Advent of Code 2023 - Day 17Clumsy Crucible

R | Problem statement | Source code | Tags: Grid walkingDijkstra

Part 1

This is very obviously a Dijkstra problem, where we want to walk the grid and minimize the total cost. However, it's not the case that we can always go to all our neighbors, because we can walk at most 3 steps in a given direction, and we can only turn 90 degrees. Therefore, we have to also keep track of the current direction and how many steps we've taken in that direction. This means that our state is a tuple of (i, j, dir, steps). The transition is defined by (unfortunately named access in R is much slower than index access, and lists are much slower than vectors, so this is less readable than I'd like):

neighbors <- function(w, h, node) {
res <- list()
for (ndir in 1:4) {
if (node[3] == ndir && node[4] == 3) {
next
}
if (
node[3] == 1 &&
ndir == 3 ||
node[3] == 3 && ndir == 1 ||
node[3] == 2 && ndir == 4 ||
node[3] == 4 && ndir == 2
) {
# Can't turn 180 degrees
next
}
diff <- dir_to_diff[[ndir]]
ni <- node[1] + diff[1]
nj <- node[2] + diff[2]
if (ni >= 1 && ni <= h && nj >= 1 && nj <= w) {
nsteps <- if (node[3] == ndir) node[4] + 1 else 1
res <- push(res, c(ni, nj, ndir, nsteps))
}
}
res
}
R

Now we can run standard Dijkstra's. Because the collections package's priority_queue is a max-heap, we have to negate the costs to get the minimum cost. We can stop as soon as we reach the bottom-right corner.

Note that I don't start at (1, 1), but at (1, 2) and (2, 1), because all states need to have a defined direction and a positive step count, so I have to manually take the first step to kick off the algorithm.

dijkstra <- function(mat) {
width <- ncol(mat)
height <- nrow(mat)
# 1 = right, 2 = down, 3 = left, 4 = up
dist <- array(Inf, dim = c(height, width, 4, 3))
dist[1, 2, 1, 1] <- mat[[1, 2]]
dist[2, 1, 2, 1] <- mat[[2, 1]]
pq <- priority_queue()
pq$push(c(1, 2, 1, 1, mat[[1, 2]]), priority = -mat[[1, 2]])
pq$push(c(2, 1, 2, 1, mat[[2, 1]]), priority = -mat[[2, 1]])
while (pq$size() > 0) {
u <- pq$pop()
if (u[1] == height && u[2] == width) {
return(u[5])
}
for (v in neighbors(width, height, u)) {
new_cost <- u[5] + mat[v[1], v[2]]
if (new_cost < dist[v[1], v[2], v[3], v[4]]) {
dist[v[1], v[2], v[3], v[4]] <- new_cost
pq$push(c(v[1], v[2], v[3], v[4], new_cost), priority = -new_cost)
}
}
}
stop("No path found")
}
R

Part 2

The new rule just requires a different transition function. We need to take at least 4 steps before we can turn, and at most 10 steps.

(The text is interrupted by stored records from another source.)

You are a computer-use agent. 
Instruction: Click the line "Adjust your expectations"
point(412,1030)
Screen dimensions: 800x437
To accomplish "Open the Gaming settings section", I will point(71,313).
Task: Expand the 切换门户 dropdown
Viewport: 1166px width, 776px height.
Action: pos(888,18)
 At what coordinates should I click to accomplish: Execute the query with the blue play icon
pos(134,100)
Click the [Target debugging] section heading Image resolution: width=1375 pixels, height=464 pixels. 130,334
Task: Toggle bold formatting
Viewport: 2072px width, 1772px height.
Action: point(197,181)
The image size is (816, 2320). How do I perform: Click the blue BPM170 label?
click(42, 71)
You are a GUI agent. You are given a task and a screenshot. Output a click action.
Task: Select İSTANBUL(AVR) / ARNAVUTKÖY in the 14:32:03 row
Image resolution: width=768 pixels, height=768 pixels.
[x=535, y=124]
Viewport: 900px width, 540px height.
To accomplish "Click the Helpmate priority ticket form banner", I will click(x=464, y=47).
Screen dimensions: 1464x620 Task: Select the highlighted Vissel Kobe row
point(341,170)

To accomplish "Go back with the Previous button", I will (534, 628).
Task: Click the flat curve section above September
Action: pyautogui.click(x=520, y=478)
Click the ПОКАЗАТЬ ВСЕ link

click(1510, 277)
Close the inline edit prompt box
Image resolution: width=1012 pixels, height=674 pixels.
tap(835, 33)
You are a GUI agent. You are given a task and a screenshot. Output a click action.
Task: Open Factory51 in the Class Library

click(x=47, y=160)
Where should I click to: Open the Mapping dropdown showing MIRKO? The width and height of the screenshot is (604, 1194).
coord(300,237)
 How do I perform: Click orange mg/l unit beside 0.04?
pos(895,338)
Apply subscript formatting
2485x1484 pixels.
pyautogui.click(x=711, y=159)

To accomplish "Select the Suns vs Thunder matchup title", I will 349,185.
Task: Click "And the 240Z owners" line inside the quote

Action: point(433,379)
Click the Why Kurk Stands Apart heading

neighbors_ultra <- function(w, h, node) {
res <- list()
dirs <- if (node[4] < 4) node[3] else 1:4
for (ndir in dirs) {
if (node[3] == ndir && node[4] == 10) {
next
}
# Everything else the same
}
res
}
R

Because the maximum number of steps is bigger, the graph is also bigger because we have more states. I pass neighbors and max_steps as arguments to dijkstra so that I can reuse the same function. It runs for 5 seconds.